• Your task:
Search the records for the word "named" and report each line that has it.

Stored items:
━━━━━━

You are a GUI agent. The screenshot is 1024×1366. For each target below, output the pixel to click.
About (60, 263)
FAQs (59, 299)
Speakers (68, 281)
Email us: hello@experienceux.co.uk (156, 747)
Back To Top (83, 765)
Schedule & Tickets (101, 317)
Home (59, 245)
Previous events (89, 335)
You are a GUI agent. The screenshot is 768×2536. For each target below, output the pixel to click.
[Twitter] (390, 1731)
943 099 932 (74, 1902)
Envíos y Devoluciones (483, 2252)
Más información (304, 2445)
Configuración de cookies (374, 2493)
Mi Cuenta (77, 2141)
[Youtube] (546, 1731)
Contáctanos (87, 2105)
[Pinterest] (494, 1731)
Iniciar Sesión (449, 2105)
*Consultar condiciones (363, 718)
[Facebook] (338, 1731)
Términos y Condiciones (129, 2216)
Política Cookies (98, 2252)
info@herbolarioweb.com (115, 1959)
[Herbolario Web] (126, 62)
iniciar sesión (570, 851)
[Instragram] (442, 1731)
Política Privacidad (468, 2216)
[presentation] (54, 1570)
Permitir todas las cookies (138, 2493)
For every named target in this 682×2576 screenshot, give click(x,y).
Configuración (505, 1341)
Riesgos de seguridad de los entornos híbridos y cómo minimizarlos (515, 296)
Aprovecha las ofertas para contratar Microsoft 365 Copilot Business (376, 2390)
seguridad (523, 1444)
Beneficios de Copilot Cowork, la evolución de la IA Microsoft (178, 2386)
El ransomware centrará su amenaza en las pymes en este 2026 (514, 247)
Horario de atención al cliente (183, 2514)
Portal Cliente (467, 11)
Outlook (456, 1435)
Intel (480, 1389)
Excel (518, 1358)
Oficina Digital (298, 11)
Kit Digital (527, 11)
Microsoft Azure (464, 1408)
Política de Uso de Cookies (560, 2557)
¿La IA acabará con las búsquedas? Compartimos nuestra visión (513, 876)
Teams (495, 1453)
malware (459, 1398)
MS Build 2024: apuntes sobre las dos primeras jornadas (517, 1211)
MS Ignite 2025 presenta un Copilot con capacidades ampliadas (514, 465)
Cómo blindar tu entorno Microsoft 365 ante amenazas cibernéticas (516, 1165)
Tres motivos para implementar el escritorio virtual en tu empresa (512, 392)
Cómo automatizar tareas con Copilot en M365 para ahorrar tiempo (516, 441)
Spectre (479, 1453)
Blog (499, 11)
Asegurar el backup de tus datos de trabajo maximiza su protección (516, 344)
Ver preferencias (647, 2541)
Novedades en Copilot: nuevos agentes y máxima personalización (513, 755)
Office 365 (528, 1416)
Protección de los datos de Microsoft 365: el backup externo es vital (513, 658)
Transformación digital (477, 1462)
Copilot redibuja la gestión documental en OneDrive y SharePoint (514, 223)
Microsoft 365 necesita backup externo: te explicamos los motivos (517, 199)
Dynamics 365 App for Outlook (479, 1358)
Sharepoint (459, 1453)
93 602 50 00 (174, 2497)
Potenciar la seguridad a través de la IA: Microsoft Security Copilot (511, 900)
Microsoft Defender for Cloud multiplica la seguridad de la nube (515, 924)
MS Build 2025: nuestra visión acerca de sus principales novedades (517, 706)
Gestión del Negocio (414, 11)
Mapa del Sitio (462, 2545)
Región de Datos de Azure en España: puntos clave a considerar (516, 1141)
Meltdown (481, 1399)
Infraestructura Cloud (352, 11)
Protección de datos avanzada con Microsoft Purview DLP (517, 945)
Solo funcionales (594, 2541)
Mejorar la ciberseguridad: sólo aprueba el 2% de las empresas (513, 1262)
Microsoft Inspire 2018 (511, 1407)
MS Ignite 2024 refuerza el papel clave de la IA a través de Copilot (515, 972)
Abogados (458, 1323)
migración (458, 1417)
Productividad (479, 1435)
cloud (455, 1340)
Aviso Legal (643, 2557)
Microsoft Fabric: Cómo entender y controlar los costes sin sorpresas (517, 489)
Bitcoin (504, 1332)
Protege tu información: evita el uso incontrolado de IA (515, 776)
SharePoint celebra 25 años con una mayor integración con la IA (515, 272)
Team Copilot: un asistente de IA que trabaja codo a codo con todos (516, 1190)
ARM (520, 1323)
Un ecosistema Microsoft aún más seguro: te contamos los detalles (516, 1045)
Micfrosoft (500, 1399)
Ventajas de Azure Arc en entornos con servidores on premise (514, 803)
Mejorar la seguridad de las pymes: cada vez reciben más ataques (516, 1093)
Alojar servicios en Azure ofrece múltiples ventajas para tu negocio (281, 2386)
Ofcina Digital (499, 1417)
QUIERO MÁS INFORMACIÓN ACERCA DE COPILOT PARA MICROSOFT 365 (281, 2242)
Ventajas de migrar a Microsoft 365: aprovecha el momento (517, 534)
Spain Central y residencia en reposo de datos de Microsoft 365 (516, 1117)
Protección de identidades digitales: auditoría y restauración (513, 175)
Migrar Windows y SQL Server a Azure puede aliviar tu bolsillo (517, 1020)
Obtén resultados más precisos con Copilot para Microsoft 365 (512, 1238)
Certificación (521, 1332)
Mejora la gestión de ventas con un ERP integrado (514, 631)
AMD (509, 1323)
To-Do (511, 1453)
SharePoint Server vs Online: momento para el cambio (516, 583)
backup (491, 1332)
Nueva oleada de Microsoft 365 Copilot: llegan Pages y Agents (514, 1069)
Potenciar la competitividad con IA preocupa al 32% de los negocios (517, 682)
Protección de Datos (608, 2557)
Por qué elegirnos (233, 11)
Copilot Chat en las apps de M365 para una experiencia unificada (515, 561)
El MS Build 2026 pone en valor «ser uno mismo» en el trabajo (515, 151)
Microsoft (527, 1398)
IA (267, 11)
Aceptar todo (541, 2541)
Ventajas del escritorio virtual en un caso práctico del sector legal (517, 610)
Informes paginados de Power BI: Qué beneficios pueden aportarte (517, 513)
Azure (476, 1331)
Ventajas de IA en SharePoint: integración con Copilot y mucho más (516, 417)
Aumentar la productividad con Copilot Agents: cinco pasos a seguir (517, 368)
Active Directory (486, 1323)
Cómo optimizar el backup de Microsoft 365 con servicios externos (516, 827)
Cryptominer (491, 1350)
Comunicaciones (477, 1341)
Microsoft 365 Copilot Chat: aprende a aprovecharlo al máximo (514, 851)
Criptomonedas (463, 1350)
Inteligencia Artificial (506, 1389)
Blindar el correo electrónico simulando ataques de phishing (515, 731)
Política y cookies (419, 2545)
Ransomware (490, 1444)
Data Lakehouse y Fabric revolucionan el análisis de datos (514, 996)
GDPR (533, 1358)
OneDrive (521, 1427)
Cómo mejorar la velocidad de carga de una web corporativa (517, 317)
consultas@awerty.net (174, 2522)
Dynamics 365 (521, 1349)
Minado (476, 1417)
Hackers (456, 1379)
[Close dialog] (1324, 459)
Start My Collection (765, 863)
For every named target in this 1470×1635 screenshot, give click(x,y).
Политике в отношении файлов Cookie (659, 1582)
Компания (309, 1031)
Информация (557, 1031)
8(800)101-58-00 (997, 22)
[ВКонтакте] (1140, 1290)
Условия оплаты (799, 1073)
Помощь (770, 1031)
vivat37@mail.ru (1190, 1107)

━━━━━━

• Task answer:
For every named target in this 682×2576 screenshot, give click(x,y).
For every named target in this 1470×1635 screenshot, give click(x,y).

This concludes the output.